Chaos appeared in Once Upon a Broken Heart as the aloof and charming leader of the vampires, and his role was limited to helping Jacks and Evangeline on their quest. In The Ballad of Never After, Chaos is no longer a flat character; he plays a larger role as the mystery around his identity starts to unravel. Before the Valors locked themselves in the arch, Chaos was Castor Valor, and he was nearly killed when Vengeance Slaughterwood attacked the Merrywood Manor. To keep him alive, the Valors cast a spell that changed him, and they secured a helmet over his face when it became clear that he couldn’t control his lustful hunger for blood. Garber uses Chaos’s personal motivations to help drive the plot, emphasizing his more significant role in this book: Chaos wants the Valory Arch opened so that the helmet may be removed. When he appears to Evangeline in a dream without the helmet, Evangeline is attracted to him but is also wary because his “movements [are] graceful and slightly predatory” (238). Chaos hence alludes to traditional fairy-tale villains such as the wolf in “Little Red Riding Hood” who use disguises or charm to lure in their victims.
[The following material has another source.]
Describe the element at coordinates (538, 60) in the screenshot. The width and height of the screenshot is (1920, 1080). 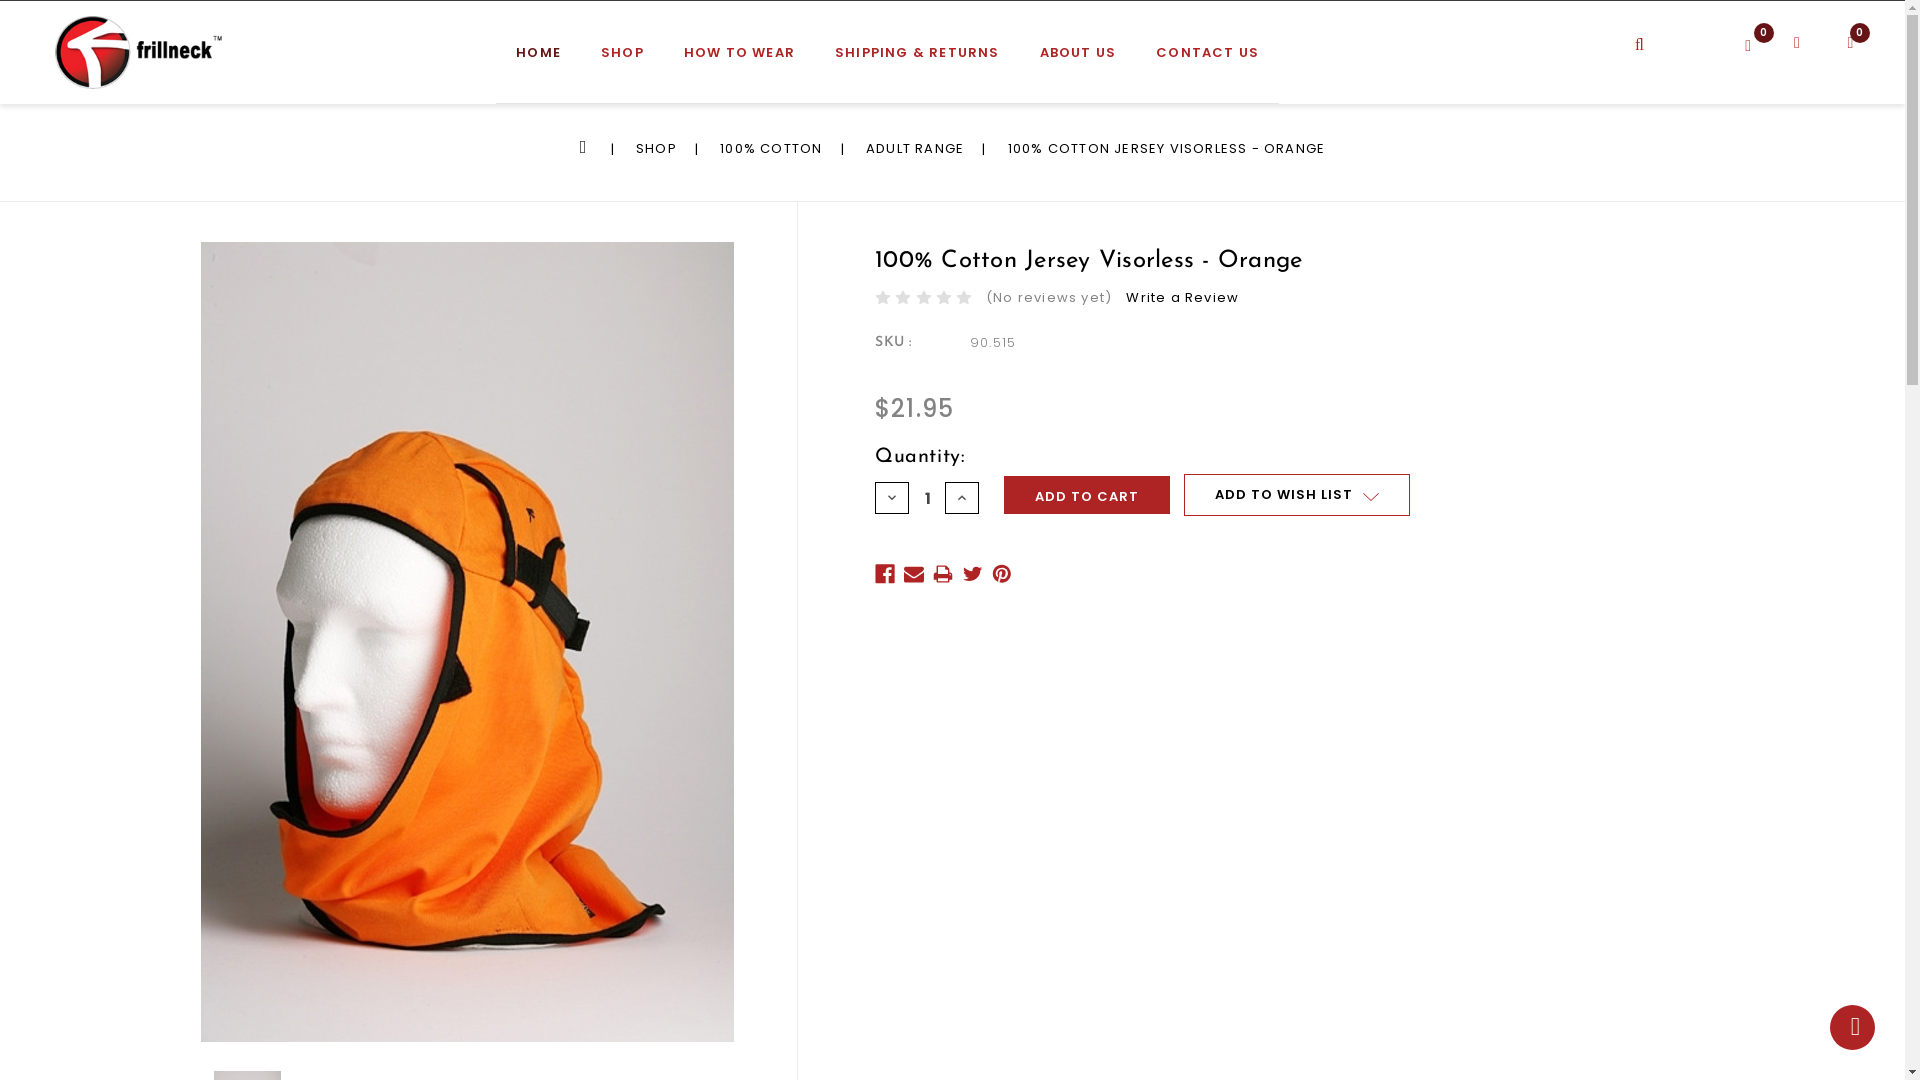
I see `'HOME'` at that location.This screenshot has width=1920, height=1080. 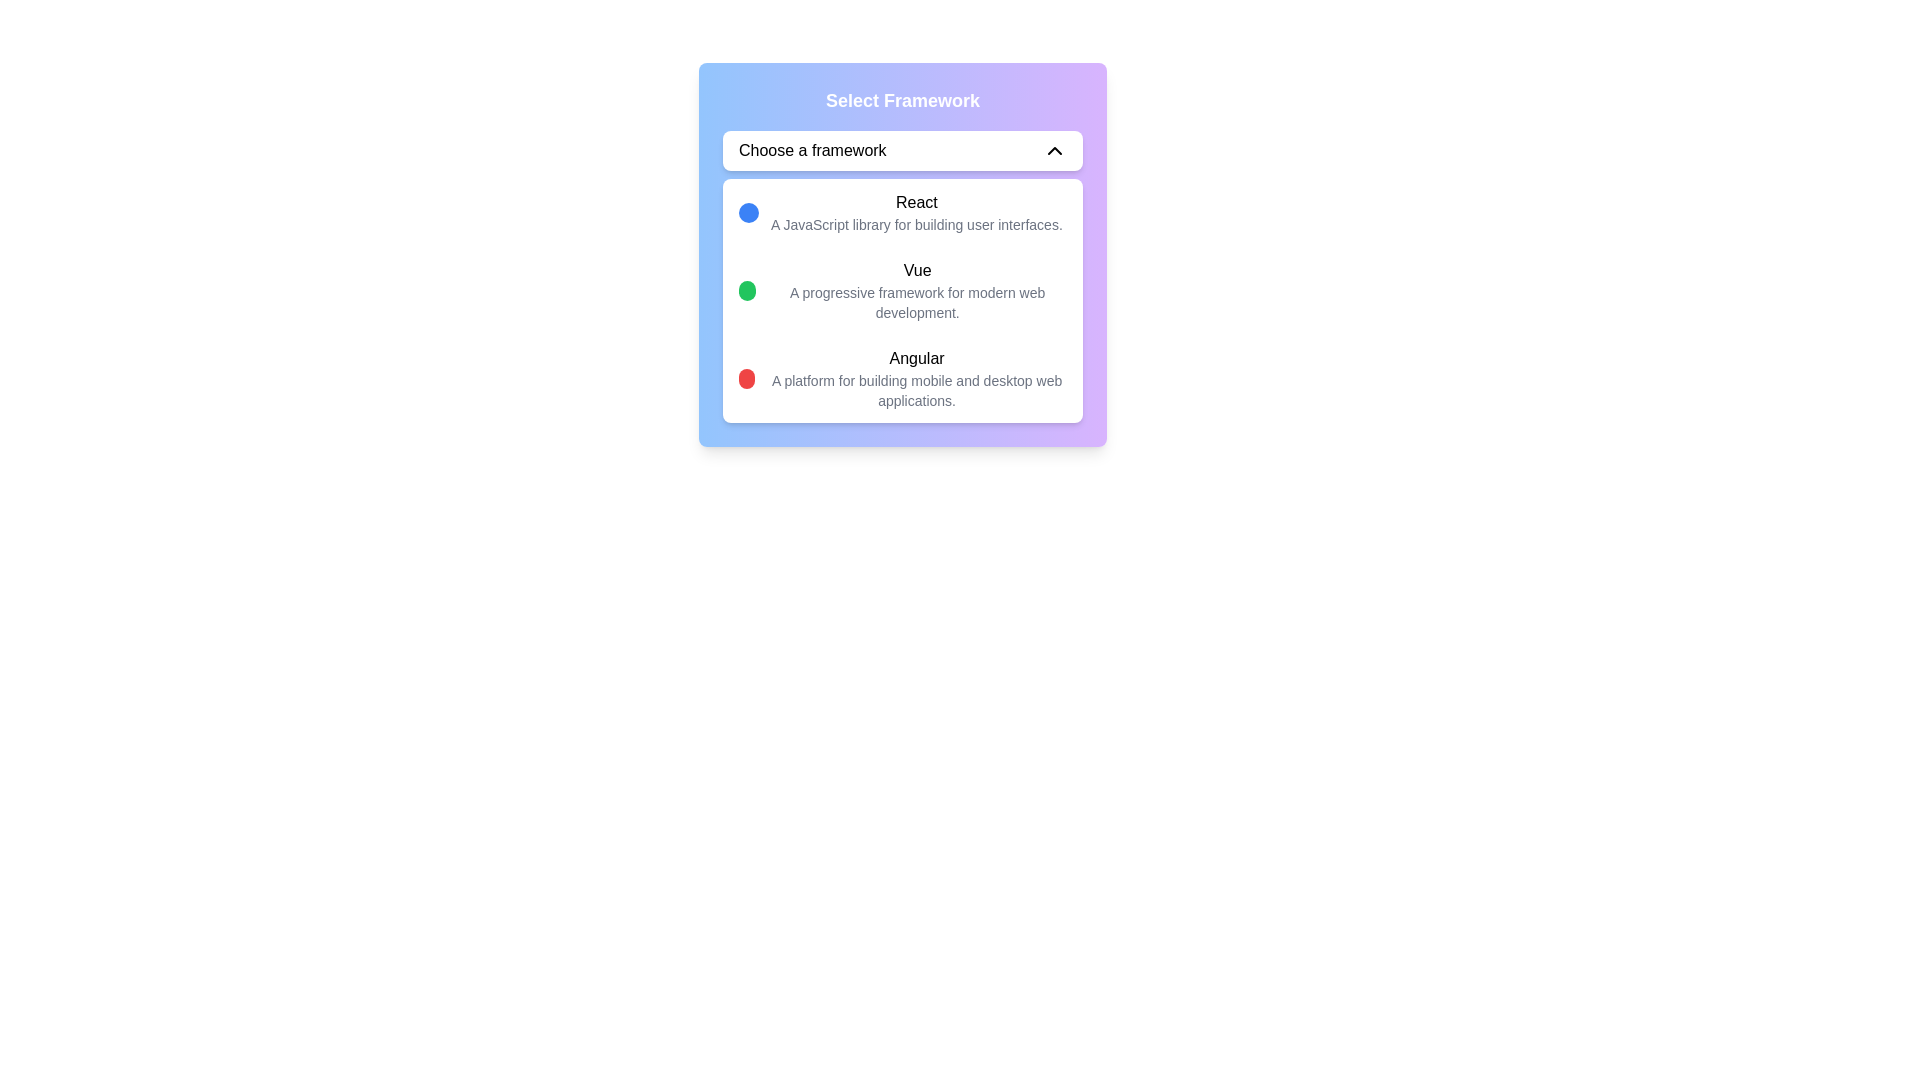 What do you see at coordinates (746, 378) in the screenshot?
I see `the visual indicator for the 'Angular' framework option located in the bottom entry of the dropdown menu list, positioned before the text 'Angular' and 'A platform for building mobile and desktop web applications.'` at bounding box center [746, 378].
LaLa is another Fate and a friend of Evangeline’s. LaLa is the Unwed Bride Fate whose characterization, like Jacks’s, is enriched by a story within a story: The stories say that her one true love left her, cursing her to be alone forever. Though her story is similar to Jacks’s in that she lost a love, Evangeline finds Jacks and LaLa to be very different. Where Jacks’s lack of humanity makes him seem cold, LaLa’s makes her feel “more authentic and forthright” (21). LaLa’s narrative function is twofold: She drives the plot with the curses that she casts but also makes apparent the limitations of the narrative that privileges Evangeline’s perspective. When Evangeline learns that LaLa cursed Apollo, she realizes that Fates, even ones who seem human like LaLa, operate using very different morals from those of humans. Though LaLa cares for Evangeline, she cares about her own happiness more. The surprises of LaLa’s actions keep the reader engaged with the rising action in the novel.
Luc is a new vampire and Evangeline’s former boyfriend. Luc drove Evangeline’s actions for much of Once Upon a Broken Heart, causing her to make a deal with Jacks and become embroiled in the magic and politics of the Magnificent North. In inverse relation to Chaos, Luc’s characterization becomes flatter in The Ballad of Never After; he mainly functions as someone against whom the reader measures Evangeline’s growth across the series. For Evangeline, Luc represents who she used to be and what she used to want, while Luc searches for “a piece of something from his past to cling to” (138). It’s unclear what happens to Luc at the end of the book, leaving another unresolved thread for readers to wait for in a sequel.